_WHAT YOU HAVE TO DO_
All lines from the one with "[Сообщество ria Вконтакте] (92, 2272)" through the close of the records below are to be set down exactly, and no others.

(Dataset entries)
%%

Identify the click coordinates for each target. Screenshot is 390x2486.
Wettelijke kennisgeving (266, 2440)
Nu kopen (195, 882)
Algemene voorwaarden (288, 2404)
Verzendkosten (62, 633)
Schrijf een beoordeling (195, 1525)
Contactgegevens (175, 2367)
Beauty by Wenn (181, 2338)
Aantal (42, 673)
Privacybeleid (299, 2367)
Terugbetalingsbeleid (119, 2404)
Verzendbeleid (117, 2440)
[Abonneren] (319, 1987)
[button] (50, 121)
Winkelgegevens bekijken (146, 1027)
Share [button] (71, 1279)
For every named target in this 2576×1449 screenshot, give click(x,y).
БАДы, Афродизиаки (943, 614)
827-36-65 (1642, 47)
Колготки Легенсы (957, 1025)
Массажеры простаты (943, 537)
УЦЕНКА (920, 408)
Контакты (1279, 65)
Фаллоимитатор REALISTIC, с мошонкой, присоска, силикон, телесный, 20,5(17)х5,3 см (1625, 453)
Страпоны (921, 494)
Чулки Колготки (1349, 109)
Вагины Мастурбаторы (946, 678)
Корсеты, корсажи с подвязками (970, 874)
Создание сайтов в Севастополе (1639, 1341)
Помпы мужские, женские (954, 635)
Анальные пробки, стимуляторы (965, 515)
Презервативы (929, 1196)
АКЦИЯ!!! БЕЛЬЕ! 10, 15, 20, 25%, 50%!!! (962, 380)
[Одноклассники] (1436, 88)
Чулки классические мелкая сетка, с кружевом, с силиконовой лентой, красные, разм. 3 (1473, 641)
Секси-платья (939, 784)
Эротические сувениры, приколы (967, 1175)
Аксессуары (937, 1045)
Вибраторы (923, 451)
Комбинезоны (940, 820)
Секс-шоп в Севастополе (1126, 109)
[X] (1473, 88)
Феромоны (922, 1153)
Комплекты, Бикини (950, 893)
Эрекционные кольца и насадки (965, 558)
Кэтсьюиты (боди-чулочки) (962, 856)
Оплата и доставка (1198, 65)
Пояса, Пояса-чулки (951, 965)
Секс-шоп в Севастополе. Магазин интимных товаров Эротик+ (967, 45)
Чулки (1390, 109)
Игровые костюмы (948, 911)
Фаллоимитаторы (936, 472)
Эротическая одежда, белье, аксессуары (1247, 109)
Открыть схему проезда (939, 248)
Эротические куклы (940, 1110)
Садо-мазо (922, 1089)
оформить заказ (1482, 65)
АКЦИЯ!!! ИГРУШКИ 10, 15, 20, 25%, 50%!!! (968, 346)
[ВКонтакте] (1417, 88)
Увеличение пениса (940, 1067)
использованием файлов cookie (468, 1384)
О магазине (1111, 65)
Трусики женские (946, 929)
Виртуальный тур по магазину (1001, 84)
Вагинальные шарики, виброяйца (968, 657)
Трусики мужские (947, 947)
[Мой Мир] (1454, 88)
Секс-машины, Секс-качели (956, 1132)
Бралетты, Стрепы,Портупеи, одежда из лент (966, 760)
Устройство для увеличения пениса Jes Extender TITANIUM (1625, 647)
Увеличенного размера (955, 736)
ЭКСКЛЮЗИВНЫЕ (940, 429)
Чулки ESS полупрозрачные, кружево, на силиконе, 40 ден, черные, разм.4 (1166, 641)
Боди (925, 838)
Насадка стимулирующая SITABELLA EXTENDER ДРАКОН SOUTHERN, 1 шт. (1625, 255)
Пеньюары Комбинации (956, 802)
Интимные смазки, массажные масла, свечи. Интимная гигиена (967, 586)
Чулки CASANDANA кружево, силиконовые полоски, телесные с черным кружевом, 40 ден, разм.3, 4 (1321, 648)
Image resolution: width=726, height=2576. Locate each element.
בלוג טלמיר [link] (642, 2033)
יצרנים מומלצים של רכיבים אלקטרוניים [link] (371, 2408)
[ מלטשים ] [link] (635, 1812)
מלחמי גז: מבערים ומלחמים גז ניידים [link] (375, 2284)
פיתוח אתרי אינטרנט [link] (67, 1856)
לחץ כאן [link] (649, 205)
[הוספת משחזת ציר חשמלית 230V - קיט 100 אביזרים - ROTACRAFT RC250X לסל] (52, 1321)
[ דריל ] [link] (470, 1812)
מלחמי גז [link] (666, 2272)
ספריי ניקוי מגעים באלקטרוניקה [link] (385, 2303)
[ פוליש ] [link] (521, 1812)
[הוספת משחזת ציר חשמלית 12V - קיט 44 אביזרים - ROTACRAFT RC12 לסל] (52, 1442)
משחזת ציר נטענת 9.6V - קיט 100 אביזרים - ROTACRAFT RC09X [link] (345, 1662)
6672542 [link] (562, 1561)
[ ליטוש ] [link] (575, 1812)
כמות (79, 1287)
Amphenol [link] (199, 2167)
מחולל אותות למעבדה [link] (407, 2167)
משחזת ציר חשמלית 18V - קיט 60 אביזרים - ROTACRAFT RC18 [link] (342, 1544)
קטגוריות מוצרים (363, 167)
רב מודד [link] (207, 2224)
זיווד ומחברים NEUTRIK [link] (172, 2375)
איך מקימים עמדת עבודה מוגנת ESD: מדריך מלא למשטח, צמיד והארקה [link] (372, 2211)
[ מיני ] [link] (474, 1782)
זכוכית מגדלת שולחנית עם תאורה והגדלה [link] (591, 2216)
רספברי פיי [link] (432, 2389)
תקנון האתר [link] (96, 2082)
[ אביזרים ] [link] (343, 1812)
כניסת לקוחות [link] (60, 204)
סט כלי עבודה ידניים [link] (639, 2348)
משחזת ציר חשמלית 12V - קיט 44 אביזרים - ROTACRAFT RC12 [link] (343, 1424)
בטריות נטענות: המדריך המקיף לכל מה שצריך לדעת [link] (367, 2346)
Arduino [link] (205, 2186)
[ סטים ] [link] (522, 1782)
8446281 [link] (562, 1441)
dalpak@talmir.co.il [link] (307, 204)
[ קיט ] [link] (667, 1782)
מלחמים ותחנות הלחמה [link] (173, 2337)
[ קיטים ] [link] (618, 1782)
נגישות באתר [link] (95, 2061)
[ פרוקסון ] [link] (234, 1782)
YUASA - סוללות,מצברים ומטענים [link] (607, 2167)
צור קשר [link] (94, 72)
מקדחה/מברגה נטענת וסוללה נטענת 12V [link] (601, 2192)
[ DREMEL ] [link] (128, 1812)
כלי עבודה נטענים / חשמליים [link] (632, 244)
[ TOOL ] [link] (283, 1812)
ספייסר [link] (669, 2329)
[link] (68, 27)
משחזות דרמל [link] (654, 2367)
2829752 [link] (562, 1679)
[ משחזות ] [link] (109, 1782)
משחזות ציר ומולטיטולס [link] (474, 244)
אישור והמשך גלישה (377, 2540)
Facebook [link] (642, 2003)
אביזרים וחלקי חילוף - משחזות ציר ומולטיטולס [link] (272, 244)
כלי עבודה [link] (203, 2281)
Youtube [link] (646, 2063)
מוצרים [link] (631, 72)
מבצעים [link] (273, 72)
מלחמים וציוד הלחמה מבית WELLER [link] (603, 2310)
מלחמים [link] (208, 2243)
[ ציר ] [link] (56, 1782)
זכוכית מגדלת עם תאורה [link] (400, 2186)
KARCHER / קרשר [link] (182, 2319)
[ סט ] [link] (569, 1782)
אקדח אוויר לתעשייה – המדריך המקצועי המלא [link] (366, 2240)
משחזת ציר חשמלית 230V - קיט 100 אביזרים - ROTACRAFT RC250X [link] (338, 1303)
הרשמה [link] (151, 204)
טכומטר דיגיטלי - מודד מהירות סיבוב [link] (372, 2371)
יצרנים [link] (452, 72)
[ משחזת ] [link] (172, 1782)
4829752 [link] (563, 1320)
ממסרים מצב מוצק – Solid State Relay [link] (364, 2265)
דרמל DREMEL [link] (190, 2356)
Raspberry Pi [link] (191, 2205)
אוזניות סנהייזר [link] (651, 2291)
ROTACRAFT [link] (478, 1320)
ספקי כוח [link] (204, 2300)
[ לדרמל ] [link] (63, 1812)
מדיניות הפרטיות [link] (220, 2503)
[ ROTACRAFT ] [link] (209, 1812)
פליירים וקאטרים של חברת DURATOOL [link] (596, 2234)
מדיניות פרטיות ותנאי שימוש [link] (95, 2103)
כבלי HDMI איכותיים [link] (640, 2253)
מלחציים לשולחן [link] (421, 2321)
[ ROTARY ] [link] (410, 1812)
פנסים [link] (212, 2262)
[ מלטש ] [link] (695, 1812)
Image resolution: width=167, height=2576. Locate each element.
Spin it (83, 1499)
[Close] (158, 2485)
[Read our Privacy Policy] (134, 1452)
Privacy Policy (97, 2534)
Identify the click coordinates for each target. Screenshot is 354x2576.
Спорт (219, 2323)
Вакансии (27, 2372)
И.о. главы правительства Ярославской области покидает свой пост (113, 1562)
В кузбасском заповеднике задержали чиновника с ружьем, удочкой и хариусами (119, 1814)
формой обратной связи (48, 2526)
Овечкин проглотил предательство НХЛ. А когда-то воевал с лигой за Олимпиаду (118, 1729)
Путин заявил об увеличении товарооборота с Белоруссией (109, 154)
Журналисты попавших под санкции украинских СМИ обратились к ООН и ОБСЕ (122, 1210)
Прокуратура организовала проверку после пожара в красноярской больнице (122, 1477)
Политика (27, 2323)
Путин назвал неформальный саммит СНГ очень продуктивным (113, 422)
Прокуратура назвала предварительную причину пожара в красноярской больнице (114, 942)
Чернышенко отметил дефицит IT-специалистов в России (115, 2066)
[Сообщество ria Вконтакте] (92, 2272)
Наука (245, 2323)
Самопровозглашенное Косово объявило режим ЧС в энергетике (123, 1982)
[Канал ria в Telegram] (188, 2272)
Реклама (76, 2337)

%%

_FINISHED TASK_
[Сообщество ria Вконтакте] (92, 2272)
Наука (245, 2323)
Самопровозглашенное Косово объявило режим ЧС в энергетике (123, 1982)
[Канал ria в Telegram] (188, 2272)
Реклама (76, 2337)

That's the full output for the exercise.